Segment Start: Available records

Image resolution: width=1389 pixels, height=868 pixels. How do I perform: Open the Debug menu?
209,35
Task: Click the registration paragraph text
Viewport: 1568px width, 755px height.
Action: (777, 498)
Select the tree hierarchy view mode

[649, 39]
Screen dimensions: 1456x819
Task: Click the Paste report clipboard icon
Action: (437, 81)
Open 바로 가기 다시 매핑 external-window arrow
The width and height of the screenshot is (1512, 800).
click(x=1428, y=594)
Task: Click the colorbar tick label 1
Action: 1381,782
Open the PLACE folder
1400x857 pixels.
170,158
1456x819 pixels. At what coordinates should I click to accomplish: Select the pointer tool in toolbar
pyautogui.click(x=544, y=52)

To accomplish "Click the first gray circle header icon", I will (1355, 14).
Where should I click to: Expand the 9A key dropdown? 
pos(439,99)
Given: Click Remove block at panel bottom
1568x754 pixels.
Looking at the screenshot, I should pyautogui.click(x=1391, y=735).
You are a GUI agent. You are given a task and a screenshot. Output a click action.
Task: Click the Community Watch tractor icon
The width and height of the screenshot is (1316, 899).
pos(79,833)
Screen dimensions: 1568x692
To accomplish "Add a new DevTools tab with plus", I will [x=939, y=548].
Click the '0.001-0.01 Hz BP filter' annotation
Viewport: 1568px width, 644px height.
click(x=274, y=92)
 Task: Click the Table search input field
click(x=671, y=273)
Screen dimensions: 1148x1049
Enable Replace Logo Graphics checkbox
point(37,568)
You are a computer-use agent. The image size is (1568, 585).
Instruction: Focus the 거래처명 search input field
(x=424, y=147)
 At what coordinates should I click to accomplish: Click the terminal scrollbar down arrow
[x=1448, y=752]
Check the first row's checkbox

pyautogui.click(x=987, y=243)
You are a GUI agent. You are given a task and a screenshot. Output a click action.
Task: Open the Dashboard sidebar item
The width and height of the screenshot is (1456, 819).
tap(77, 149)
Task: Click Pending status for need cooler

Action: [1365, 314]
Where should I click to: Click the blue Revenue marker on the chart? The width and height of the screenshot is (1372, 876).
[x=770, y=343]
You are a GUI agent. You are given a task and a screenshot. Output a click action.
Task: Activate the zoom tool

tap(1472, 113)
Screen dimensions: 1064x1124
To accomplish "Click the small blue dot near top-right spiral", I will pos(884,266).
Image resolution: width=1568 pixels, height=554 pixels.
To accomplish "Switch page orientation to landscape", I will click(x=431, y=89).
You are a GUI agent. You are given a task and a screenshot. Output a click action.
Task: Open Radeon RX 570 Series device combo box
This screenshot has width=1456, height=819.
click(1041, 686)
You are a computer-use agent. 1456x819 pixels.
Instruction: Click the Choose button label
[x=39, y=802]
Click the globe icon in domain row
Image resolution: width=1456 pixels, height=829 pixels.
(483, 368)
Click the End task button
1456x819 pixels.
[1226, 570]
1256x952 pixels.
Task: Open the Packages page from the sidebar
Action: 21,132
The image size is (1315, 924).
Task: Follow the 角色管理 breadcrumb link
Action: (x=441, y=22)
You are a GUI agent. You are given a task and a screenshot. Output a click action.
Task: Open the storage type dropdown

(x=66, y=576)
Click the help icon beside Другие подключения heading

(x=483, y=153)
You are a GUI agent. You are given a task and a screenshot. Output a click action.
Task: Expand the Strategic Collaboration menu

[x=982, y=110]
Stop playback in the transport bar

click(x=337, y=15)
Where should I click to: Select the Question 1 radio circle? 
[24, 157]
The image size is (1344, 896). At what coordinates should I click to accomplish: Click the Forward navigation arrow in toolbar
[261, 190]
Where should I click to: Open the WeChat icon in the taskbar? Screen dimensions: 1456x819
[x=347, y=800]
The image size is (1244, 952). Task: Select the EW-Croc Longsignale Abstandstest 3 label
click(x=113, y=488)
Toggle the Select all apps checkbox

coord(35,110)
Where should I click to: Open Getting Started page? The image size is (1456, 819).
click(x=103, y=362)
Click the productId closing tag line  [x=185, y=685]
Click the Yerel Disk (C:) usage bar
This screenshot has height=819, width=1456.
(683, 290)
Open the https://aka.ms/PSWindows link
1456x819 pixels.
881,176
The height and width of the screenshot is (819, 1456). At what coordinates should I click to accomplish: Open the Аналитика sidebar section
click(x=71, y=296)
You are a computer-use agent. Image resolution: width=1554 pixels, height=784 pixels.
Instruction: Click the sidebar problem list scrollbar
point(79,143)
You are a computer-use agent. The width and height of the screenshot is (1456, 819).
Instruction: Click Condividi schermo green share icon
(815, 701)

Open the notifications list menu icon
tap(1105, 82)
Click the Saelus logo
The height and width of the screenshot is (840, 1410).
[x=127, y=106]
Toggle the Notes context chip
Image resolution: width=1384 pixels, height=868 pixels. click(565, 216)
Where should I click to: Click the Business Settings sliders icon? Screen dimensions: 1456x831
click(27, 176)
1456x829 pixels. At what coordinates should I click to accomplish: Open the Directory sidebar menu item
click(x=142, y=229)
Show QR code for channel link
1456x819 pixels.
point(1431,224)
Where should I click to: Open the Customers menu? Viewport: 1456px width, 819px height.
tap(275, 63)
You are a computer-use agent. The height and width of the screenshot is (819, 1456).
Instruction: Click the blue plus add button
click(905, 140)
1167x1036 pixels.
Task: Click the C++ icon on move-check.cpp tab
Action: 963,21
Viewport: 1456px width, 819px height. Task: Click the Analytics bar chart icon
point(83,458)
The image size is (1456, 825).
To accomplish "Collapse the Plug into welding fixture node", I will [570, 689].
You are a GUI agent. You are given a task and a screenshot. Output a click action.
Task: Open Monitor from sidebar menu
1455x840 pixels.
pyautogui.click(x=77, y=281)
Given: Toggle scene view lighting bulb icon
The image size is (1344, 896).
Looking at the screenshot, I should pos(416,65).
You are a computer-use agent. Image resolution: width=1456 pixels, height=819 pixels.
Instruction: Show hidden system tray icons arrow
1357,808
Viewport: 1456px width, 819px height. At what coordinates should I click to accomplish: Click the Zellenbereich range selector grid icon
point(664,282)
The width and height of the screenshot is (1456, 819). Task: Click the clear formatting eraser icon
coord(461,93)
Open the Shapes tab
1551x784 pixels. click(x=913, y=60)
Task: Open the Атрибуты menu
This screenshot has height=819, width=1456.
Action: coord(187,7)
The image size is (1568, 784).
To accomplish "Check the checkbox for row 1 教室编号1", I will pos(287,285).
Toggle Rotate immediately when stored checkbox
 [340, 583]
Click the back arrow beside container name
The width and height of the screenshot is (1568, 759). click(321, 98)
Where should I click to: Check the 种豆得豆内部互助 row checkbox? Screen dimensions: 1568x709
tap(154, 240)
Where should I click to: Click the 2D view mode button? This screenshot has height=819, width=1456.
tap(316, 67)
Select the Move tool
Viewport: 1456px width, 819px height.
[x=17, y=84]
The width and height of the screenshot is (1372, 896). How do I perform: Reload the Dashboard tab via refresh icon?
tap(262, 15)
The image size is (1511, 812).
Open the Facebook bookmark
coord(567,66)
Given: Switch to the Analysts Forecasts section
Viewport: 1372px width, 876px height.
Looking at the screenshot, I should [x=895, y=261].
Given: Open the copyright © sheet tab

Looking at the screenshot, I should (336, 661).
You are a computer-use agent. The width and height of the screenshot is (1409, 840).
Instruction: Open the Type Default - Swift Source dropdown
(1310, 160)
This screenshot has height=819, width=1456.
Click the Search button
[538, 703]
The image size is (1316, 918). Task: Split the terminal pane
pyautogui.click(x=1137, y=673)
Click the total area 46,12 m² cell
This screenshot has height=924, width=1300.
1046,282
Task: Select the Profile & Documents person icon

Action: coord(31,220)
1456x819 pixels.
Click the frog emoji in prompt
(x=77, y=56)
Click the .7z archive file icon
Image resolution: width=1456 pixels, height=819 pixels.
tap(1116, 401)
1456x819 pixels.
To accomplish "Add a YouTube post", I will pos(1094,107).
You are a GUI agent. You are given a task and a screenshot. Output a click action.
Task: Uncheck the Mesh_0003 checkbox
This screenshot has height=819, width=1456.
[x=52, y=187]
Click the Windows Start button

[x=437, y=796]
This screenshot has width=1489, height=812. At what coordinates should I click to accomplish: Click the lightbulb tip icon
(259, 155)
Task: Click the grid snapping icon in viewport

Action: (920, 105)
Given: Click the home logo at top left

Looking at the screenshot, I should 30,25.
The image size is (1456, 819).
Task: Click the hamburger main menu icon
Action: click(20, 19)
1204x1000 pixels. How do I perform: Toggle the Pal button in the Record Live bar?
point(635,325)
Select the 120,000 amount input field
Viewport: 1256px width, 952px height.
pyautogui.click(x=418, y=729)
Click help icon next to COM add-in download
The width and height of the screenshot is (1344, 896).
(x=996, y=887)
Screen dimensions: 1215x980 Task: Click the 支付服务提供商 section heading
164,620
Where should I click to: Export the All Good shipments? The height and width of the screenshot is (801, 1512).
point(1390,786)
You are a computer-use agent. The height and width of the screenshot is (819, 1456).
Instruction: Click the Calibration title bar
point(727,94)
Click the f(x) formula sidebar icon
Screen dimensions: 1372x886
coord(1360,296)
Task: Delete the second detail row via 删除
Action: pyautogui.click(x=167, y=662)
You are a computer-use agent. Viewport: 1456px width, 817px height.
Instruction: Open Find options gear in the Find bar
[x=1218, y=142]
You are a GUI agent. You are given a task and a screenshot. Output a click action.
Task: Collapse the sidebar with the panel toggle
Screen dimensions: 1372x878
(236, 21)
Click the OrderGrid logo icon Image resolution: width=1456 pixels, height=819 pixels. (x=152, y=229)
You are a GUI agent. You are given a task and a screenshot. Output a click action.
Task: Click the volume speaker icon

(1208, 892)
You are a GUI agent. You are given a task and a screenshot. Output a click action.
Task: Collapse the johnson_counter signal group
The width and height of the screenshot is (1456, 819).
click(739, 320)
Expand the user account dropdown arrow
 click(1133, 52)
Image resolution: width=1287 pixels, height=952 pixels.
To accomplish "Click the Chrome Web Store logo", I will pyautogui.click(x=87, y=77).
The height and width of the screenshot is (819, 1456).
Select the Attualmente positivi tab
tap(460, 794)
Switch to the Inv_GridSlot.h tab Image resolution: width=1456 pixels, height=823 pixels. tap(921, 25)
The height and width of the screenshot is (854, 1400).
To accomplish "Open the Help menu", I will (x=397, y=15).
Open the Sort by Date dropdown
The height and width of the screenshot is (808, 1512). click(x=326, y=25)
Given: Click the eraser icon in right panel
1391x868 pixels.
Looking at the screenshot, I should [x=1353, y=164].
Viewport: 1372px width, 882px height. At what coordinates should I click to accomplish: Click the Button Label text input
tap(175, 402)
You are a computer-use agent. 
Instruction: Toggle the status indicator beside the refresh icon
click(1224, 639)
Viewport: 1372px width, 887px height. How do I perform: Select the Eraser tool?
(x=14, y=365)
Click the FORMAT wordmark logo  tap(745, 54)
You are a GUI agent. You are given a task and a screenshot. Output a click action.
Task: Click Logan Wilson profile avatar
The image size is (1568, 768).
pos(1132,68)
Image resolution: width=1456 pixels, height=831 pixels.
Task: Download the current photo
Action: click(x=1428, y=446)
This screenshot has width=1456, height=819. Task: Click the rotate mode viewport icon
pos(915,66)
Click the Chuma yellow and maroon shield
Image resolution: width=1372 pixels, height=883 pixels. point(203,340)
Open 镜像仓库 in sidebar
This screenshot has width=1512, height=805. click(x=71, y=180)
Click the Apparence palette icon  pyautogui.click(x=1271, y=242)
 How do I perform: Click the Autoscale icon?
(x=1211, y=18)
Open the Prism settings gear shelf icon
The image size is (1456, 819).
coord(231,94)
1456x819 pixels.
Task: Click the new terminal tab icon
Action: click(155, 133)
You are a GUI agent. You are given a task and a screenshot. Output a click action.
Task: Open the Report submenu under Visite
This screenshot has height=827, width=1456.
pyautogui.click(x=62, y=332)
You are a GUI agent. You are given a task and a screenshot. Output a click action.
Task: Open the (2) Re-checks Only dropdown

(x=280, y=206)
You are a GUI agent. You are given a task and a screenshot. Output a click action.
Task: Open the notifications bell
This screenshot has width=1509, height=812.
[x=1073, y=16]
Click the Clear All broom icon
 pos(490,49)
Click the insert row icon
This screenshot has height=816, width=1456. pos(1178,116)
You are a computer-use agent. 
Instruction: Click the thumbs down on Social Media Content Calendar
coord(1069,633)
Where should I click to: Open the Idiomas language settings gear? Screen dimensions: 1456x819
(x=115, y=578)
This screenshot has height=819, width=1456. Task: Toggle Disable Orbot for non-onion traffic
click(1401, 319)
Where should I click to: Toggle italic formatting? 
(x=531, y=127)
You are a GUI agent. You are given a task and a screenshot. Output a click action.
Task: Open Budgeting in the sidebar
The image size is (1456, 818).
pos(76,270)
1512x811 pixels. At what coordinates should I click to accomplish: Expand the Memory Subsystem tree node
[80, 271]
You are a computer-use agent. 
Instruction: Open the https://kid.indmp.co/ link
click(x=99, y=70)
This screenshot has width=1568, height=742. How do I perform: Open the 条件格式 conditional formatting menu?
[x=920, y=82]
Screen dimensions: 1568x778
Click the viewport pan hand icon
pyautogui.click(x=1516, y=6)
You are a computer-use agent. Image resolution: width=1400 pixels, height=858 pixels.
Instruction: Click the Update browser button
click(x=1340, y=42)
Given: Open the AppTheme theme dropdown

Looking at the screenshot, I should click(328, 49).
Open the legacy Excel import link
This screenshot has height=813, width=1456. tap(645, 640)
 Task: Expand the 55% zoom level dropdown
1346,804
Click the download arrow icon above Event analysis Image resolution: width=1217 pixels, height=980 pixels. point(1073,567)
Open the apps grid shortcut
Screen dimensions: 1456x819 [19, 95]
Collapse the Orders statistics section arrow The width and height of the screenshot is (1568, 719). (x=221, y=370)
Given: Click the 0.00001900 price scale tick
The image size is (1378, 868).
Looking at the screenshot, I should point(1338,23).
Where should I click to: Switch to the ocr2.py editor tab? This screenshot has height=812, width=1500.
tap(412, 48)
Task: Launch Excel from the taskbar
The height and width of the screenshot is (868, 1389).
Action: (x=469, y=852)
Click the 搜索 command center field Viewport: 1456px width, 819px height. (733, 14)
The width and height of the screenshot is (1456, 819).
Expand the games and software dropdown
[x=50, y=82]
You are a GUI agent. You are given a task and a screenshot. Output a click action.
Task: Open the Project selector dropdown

Segment End: Available records

* Action item
Which lines run from the one holding "Image resolution: width=1287" through the one holding "Switch to the Inv_GridSlot.h" in the records above? Repeat them exactly, both included, and nothing more.

* Solution below
Image resolution: width=1287 pixels, height=952 pixels.
To accomplish "Click the Chrome Web Store logo", I will pyautogui.click(x=87, y=77).
The height and width of the screenshot is (819, 1456).
Select the Attualmente positivi tab
tap(460, 794)
Switch to the Inv_GridSlot.h tab Image resolution: width=1456 pixels, height=823 pixels. tap(921, 25)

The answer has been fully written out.